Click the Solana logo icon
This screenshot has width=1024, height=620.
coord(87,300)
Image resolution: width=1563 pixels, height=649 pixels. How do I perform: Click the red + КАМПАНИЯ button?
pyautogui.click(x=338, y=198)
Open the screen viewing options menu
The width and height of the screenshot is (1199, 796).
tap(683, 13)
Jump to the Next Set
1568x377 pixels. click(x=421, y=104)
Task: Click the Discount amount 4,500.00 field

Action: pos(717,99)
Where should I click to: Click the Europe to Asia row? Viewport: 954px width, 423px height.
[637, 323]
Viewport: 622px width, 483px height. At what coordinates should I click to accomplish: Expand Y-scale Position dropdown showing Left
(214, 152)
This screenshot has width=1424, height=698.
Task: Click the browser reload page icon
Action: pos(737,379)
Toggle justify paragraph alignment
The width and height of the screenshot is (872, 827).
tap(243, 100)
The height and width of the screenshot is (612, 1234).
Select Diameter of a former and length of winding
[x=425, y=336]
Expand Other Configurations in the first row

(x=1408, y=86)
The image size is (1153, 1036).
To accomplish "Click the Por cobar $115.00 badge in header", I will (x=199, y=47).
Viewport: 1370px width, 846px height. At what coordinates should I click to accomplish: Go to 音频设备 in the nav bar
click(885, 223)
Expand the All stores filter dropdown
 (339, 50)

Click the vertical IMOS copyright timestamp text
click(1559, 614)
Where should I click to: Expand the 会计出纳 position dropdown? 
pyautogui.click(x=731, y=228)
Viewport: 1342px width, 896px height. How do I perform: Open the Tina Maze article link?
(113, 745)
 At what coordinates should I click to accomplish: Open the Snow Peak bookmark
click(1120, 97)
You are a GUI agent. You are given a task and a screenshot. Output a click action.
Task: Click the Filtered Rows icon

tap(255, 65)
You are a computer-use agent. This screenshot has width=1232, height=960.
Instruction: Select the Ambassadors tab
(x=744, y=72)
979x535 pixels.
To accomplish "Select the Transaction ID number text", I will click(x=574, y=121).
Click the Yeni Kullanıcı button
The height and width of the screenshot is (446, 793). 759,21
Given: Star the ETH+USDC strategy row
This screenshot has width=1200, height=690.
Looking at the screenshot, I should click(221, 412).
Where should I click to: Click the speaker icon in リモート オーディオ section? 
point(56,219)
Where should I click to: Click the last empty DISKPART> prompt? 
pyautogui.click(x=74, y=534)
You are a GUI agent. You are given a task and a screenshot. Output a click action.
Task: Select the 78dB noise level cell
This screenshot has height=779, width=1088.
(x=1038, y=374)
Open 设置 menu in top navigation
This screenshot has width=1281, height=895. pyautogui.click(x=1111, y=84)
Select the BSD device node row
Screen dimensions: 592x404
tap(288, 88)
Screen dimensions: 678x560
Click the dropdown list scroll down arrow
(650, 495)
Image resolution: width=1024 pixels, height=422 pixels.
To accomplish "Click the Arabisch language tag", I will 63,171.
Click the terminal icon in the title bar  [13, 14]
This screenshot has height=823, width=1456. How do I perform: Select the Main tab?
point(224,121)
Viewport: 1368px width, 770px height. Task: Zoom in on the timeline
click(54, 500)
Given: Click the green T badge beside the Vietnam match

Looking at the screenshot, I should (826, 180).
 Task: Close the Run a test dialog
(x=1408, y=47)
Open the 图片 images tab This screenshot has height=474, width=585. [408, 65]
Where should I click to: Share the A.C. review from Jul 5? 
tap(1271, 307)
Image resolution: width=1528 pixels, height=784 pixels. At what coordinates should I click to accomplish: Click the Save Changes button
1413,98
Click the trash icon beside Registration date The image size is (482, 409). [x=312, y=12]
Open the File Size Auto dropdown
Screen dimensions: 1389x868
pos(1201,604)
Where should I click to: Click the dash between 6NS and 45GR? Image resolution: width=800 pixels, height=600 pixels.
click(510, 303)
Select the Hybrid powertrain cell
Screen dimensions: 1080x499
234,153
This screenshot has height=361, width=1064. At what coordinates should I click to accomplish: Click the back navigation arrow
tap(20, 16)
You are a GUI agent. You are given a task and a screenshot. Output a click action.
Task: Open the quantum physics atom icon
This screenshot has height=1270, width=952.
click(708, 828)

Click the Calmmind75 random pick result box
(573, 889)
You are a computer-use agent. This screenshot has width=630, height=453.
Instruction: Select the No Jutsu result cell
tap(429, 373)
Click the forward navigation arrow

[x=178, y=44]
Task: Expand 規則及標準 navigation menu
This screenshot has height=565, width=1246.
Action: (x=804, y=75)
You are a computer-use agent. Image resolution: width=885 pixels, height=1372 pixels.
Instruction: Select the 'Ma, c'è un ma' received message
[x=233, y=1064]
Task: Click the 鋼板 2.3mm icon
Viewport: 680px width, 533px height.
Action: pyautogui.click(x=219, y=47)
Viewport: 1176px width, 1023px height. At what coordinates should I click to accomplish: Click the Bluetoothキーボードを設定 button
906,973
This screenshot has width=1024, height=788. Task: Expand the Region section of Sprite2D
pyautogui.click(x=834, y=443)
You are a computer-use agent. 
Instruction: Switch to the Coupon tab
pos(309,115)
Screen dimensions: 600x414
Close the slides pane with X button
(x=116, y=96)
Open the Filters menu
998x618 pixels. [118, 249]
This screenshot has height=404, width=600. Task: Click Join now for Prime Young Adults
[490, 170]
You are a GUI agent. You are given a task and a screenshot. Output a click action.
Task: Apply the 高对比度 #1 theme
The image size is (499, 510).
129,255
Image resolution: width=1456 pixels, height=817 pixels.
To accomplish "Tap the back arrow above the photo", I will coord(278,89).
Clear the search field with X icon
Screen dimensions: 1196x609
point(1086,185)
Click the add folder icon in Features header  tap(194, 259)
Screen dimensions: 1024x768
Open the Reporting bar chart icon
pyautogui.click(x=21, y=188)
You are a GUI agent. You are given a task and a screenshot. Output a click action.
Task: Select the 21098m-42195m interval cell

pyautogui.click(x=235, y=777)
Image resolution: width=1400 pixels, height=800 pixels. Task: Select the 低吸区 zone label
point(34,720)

**Your instructions**
Write out the records in full, exactly as they appear above.

**Solution to this task**
Click the Solana logo icon
This screenshot has width=1024, height=620.
coord(87,300)
Image resolution: width=1563 pixels, height=649 pixels. How do I perform: Click the red + КАМПАНИЯ button?
pyautogui.click(x=338, y=198)
Open the screen viewing options menu
The width and height of the screenshot is (1199, 796).
tap(683, 13)
Jump to the Next Set
1568x377 pixels. click(x=421, y=104)
Task: Click the Discount amount 4,500.00 field

Action: pos(717,99)
Where should I click to: Click the Europe to Asia row? Viewport: 954px width, 423px height.
[637, 323]
Viewport: 622px width, 483px height. At what coordinates should I click to accomplish: Expand Y-scale Position dropdown showing Left
(214, 152)
This screenshot has width=1424, height=698.
Task: Click the browser reload page icon
Action: pos(737,379)
Toggle justify paragraph alignment
The width and height of the screenshot is (872, 827).
tap(243, 100)
The height and width of the screenshot is (612, 1234).
Select Diameter of a former and length of winding
[x=425, y=336]
Expand Other Configurations in the first row

(x=1408, y=86)
The image size is (1153, 1036).
To accomplish "Click the Por cobar $115.00 badge in header", I will (x=199, y=47).
Viewport: 1370px width, 846px height. At what coordinates should I click to accomplish: Go to 音频设备 in the nav bar
click(885, 223)
Expand the All stores filter dropdown
 (339, 50)

Click the vertical IMOS copyright timestamp text
click(1559, 614)
Where should I click to: Expand the 会计出纳 position dropdown? 
pyautogui.click(x=731, y=228)
Viewport: 1342px width, 896px height. How do I perform: Open the Tina Maze article link?
(113, 745)
 At what coordinates should I click to accomplish: Open the Snow Peak bookmark
click(1120, 97)
You are a GUI agent. You are given a task and a screenshot. Output a click action.
Task: Click the Filtered Rows icon

tap(255, 65)
You are a computer-use agent. This screenshot has width=1232, height=960.
Instruction: Select the Ambassadors tab
(x=744, y=72)
979x535 pixels.
To accomplish "Select the Transaction ID number text", I will click(x=574, y=121).
Click the Yeni Kullanıcı button
The height and width of the screenshot is (446, 793). 759,21
Given: Star the ETH+USDC strategy row
This screenshot has width=1200, height=690.
Looking at the screenshot, I should click(221, 412).
Where should I click to: Click the speaker icon in リモート オーディオ section? 
point(56,219)
Where should I click to: Click the last empty DISKPART> prompt? 
pyautogui.click(x=74, y=534)
You are a GUI agent. You are given a task and a screenshot. Output a click action.
Task: Select the 78dB noise level cell
This screenshot has height=779, width=1088.
(x=1038, y=374)
Open 设置 menu in top navigation
This screenshot has width=1281, height=895. pyautogui.click(x=1111, y=84)
Select the BSD device node row
Screen dimensions: 592x404
tap(288, 88)
Screen dimensions: 678x560
Click the dropdown list scroll down arrow
(650, 495)
Image resolution: width=1024 pixels, height=422 pixels.
To accomplish "Click the Arabisch language tag", I will 63,171.
Click the terminal icon in the title bar  [13, 14]
This screenshot has height=823, width=1456. How do I perform: Select the Main tab?
point(224,121)
Viewport: 1368px width, 770px height. Task: Zoom in on the timeline
click(54, 500)
Given: Click the green T badge beside the Vietnam match

Looking at the screenshot, I should (826, 180).
 Task: Close the Run a test dialog
(x=1408, y=47)
Open the 图片 images tab This screenshot has height=474, width=585. [408, 65]
Where should I click to: Share the A.C. review from Jul 5? 
tap(1271, 307)
Image resolution: width=1528 pixels, height=784 pixels. At what coordinates should I click to accomplish: Click the Save Changes button
1413,98
Click the trash icon beside Registration date The image size is (482, 409). [x=312, y=12]
Open the File Size Auto dropdown
Screen dimensions: 1389x868
pos(1201,604)
Where should I click to: Click the dash between 6NS and 45GR? Image resolution: width=800 pixels, height=600 pixels.
click(510, 303)
Select the Hybrid powertrain cell
Screen dimensions: 1080x499
234,153
This screenshot has height=361, width=1064. At what coordinates should I click to accomplish: Click the back navigation arrow
tap(20, 16)
You are a GUI agent. You are given a task and a screenshot. Output a click action.
Task: Open the quantum physics atom icon
This screenshot has height=1270, width=952.
click(708, 828)

Click the Calmmind75 random pick result box
(573, 889)
You are a computer-use agent. This screenshot has width=630, height=453.
Instruction: Select the No Jutsu result cell
tap(429, 373)
Click the forward navigation arrow

[x=178, y=44]
Task: Expand 規則及標準 navigation menu
This screenshot has height=565, width=1246.
Action: (x=804, y=75)
You are a computer-use agent. Image resolution: width=885 pixels, height=1372 pixels.
Instruction: Select the 'Ma, c'è un ma' received message
[x=233, y=1064]
Task: Click the 鋼板 2.3mm icon
Viewport: 680px width, 533px height.
Action: pyautogui.click(x=219, y=47)
Viewport: 1176px width, 1023px height. At what coordinates should I click to accomplish: Click the Bluetoothキーボードを設定 button
906,973
This screenshot has width=1024, height=788. Task: Expand the Region section of Sprite2D
pyautogui.click(x=834, y=443)
You are a computer-use agent. 
Instruction: Switch to the Coupon tab
pos(309,115)
Screen dimensions: 600x414
Close the slides pane with X button
(x=116, y=96)
Open the Filters menu
998x618 pixels. [118, 249]
This screenshot has height=404, width=600. Task: Click Join now for Prime Young Adults
[490, 170]
You are a GUI agent. You are given a task and a screenshot. Output a click action.
Task: Apply the 高对比度 #1 theme
The image size is (499, 510).
129,255
Image resolution: width=1456 pixels, height=817 pixels.
To accomplish "Tap the back arrow above the photo", I will coord(278,89).
Clear the search field with X icon
Screen dimensions: 1196x609
point(1086,185)
Click the add folder icon in Features header  tap(194, 259)
Screen dimensions: 1024x768
Open the Reporting bar chart icon
pyautogui.click(x=21, y=188)
You are a GUI agent. You are given a task and a screenshot. Output a click action.
Task: Select the 21098m-42195m interval cell

pyautogui.click(x=235, y=777)
Image resolution: width=1400 pixels, height=800 pixels. Task: Select the 低吸区 zone label
point(34,720)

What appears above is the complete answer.